● **Input material**
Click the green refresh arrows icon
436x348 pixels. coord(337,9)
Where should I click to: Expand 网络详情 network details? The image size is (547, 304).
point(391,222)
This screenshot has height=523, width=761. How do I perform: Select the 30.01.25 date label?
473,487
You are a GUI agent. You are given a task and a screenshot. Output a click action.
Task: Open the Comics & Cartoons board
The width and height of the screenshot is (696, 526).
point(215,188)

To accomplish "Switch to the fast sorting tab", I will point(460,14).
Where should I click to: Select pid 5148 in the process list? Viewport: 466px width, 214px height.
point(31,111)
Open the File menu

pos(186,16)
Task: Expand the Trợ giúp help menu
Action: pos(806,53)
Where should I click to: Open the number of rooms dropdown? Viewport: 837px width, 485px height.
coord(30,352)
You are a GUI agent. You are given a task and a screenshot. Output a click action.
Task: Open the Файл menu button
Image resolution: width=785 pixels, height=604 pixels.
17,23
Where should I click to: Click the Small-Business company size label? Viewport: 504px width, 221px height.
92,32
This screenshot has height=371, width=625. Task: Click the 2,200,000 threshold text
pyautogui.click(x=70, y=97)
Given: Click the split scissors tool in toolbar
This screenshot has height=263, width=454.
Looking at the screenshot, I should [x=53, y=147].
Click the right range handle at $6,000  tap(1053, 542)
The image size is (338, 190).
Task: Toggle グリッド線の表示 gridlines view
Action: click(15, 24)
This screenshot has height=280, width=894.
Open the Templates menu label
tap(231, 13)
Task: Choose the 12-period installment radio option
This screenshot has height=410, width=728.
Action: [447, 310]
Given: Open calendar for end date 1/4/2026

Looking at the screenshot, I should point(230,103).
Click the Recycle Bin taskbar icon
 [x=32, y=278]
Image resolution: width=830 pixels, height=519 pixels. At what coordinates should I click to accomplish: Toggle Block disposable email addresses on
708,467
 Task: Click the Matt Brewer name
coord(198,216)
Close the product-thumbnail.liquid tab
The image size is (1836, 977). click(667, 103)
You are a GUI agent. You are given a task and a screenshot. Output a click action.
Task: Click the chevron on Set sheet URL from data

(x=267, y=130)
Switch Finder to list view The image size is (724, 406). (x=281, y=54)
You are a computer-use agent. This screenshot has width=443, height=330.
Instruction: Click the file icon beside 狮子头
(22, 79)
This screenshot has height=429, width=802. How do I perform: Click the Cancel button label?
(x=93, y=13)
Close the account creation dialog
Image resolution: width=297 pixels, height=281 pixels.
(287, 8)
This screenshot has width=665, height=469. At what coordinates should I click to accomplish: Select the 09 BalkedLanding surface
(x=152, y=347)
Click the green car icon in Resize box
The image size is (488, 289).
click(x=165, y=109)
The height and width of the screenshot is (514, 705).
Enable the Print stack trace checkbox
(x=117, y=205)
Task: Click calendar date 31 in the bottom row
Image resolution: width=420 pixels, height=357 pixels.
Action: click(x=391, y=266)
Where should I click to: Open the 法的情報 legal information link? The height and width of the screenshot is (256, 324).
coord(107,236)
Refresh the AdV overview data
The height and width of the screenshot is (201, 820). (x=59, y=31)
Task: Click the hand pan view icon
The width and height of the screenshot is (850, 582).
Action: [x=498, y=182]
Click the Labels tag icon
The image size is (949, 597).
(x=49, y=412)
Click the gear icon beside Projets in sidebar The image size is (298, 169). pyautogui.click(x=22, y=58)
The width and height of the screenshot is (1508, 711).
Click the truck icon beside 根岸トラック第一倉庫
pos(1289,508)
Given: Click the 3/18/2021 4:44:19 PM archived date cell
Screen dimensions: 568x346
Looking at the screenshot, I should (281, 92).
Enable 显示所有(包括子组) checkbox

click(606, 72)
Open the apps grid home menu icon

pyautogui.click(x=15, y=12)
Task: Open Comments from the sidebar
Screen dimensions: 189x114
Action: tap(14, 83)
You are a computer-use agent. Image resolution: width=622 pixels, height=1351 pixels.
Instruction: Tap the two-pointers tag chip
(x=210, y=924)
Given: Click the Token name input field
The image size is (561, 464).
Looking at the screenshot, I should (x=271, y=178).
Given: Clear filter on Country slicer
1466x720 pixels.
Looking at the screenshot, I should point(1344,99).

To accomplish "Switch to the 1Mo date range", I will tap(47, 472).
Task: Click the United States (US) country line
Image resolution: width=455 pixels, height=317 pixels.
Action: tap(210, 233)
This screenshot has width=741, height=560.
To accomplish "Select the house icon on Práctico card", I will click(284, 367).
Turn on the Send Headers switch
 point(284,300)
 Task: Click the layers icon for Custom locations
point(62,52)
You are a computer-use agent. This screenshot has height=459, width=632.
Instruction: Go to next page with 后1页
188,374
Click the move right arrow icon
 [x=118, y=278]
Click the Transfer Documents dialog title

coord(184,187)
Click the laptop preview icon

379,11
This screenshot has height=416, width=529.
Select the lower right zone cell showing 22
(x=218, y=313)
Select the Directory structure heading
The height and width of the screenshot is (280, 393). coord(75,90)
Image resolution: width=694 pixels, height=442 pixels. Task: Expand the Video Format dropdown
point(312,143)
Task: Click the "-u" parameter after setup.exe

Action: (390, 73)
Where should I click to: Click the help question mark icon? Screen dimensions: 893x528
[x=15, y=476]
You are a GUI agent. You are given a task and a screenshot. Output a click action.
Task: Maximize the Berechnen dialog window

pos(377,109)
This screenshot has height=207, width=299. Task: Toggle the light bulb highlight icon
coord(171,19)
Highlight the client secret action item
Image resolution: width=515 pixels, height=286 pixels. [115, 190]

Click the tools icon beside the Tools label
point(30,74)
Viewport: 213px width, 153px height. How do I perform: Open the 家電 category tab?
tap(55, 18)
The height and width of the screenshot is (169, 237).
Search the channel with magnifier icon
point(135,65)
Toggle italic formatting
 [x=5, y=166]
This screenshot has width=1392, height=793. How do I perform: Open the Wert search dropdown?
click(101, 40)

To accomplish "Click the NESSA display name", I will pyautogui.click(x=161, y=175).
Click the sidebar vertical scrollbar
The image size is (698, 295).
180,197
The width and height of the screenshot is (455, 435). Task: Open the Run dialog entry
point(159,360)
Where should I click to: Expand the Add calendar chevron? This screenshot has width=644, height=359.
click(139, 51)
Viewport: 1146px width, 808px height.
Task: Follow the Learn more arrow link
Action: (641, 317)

● **Assignment**
The answer consists of every entry, returned exactly.

● **Response to the exercise**
Click the green refresh arrows icon
436x348 pixels. coord(337,9)
Where should I click to: Expand 网络详情 network details? The image size is (547, 304).
point(391,222)
This screenshot has height=523, width=761. How do I perform: Select the 30.01.25 date label?
473,487
You are a GUI agent. You are given a task and a screenshot. Output a click action.
Task: Open the Comics & Cartoons board
The width and height of the screenshot is (696, 526).
point(215,188)

To accomplish "Switch to the fast sorting tab", I will point(460,14).
Where should I click to: Select pid 5148 in the process list? Viewport: 466px width, 214px height.
point(31,111)
Open the File menu

pos(186,16)
Task: Expand the Trợ giúp help menu
Action: pos(806,53)
Where should I click to: Open the number of rooms dropdown? Viewport: 837px width, 485px height.
coord(30,352)
You are a GUI agent. You are given a task and a screenshot. Output a click action.
Task: Open the Файл menu button
Image resolution: width=785 pixels, height=604 pixels.
17,23
Where should I click to: Click the Small-Business company size label? Viewport: 504px width, 221px height.
92,32
This screenshot has height=371, width=625. Task: Click the 2,200,000 threshold text
pyautogui.click(x=70, y=97)
Given: Click the split scissors tool in toolbar
This screenshot has height=263, width=454.
Looking at the screenshot, I should [x=53, y=147].
Click the right range handle at $6,000  tap(1053, 542)
The image size is (338, 190).
Task: Toggle グリッド線の表示 gridlines view
Action: click(15, 24)
This screenshot has height=280, width=894.
Open the Templates menu label
tap(231, 13)
Task: Choose the 12-period installment radio option
This screenshot has height=410, width=728.
Action: [447, 310]
Given: Open calendar for end date 1/4/2026

Looking at the screenshot, I should point(230,103).
Click the Recycle Bin taskbar icon
 [x=32, y=278]
Image resolution: width=830 pixels, height=519 pixels. At what coordinates should I click to accomplish: Toggle Block disposable email addresses on
708,467
 Task: Click the Matt Brewer name
coord(198,216)
Close the product-thumbnail.liquid tab
The image size is (1836, 977). click(667, 103)
You are a GUI agent. You are given a task and a screenshot. Output a click action.
Task: Click the chevron on Set sheet URL from data

(x=267, y=130)
Switch Finder to list view The image size is (724, 406). (x=281, y=54)
You are a computer-use agent. This screenshot has width=443, height=330.
Instruction: Click the file icon beside 狮子头
(22, 79)
This screenshot has height=429, width=802. How do I perform: Click the Cancel button label?
(x=93, y=13)
Close the account creation dialog
Image resolution: width=297 pixels, height=281 pixels.
(287, 8)
This screenshot has width=665, height=469. At what coordinates should I click to accomplish: Select the 09 BalkedLanding surface
(x=152, y=347)
Click the green car icon in Resize box
The image size is (488, 289).
click(x=165, y=109)
The height and width of the screenshot is (514, 705).
Enable the Print stack trace checkbox
(x=117, y=205)
Task: Click calendar date 31 in the bottom row
Image resolution: width=420 pixels, height=357 pixels.
Action: click(x=391, y=266)
Where should I click to: Open the 法的情報 legal information link? The height and width of the screenshot is (256, 324).
coord(107,236)
Refresh the AdV overview data
The height and width of the screenshot is (201, 820). (x=59, y=31)
Task: Click the hand pan view icon
The width and height of the screenshot is (850, 582).
Action: [x=498, y=182]
Click the Labels tag icon
The image size is (949, 597).
(x=49, y=412)
Click the gear icon beside Projets in sidebar The image size is (298, 169). pyautogui.click(x=22, y=58)
The width and height of the screenshot is (1508, 711).
Click the truck icon beside 根岸トラック第一倉庫
pos(1289,508)
Given: Click the 3/18/2021 4:44:19 PM archived date cell
Screen dimensions: 568x346
Looking at the screenshot, I should (281, 92).
Enable 显示所有(包括子组) checkbox

click(606, 72)
Open the apps grid home menu icon

pyautogui.click(x=15, y=12)
Task: Open Comments from the sidebar
Screen dimensions: 189x114
Action: tap(14, 83)
You are a computer-use agent. Image resolution: width=622 pixels, height=1351 pixels.
Instruction: Tap the two-pointers tag chip
(x=210, y=924)
Given: Click the Token name input field
The image size is (561, 464).
Looking at the screenshot, I should (x=271, y=178).
Given: Clear filter on Country slicer
1466x720 pixels.
Looking at the screenshot, I should point(1344,99).

To accomplish "Switch to the 1Mo date range", I will tap(47, 472).
Task: Click the United States (US) country line
Image resolution: width=455 pixels, height=317 pixels.
Action: tap(210, 233)
This screenshot has width=741, height=560.
To accomplish "Select the house icon on Práctico card", I will click(284, 367).
Turn on the Send Headers switch
 point(284,300)
 Task: Click the layers icon for Custom locations
point(62,52)
You are a computer-use agent. This screenshot has height=459, width=632.
Instruction: Go to next page with 后1页
188,374
Click the move right arrow icon
 [x=118, y=278]
Click the Transfer Documents dialog title

coord(184,187)
Click the laptop preview icon

379,11
This screenshot has height=416, width=529.
Select the lower right zone cell showing 22
(x=218, y=313)
Select the Directory structure heading
The height and width of the screenshot is (280, 393). coord(75,90)
Image resolution: width=694 pixels, height=442 pixels. Task: Expand the Video Format dropdown
point(312,143)
Task: Click the "-u" parameter after setup.exe

Action: (390, 73)
Where should I click to: Click the help question mark icon? Screen dimensions: 893x528
[x=15, y=476]
You are a GUI agent. You are given a task and a screenshot. Output a click action.
Task: Maximize the Berechnen dialog window

pos(377,109)
This screenshot has height=207, width=299. Task: Toggle the light bulb highlight icon
coord(171,19)
Highlight the client secret action item
Image resolution: width=515 pixels, height=286 pixels. [115, 190]

Click the tools icon beside the Tools label
point(30,74)
Viewport: 213px width, 153px height. How do I perform: Open the 家電 category tab?
tap(55, 18)
The height and width of the screenshot is (169, 237).
Search the channel with magnifier icon
point(135,65)
Toggle italic formatting
 [x=5, y=166]
This screenshot has width=1392, height=793. How do I perform: Open the Wert search dropdown?
click(101, 40)

To accomplish "Click the NESSA display name", I will pyautogui.click(x=161, y=175).
Click the sidebar vertical scrollbar
The image size is (698, 295).
180,197
The width and height of the screenshot is (455, 435). Task: Open the Run dialog entry
point(159,360)
Where should I click to: Expand the Add calendar chevron? This screenshot has width=644, height=359.
click(139, 51)
Viewport: 1146px width, 808px height.
Task: Follow the Learn more arrow link
Action: (641, 317)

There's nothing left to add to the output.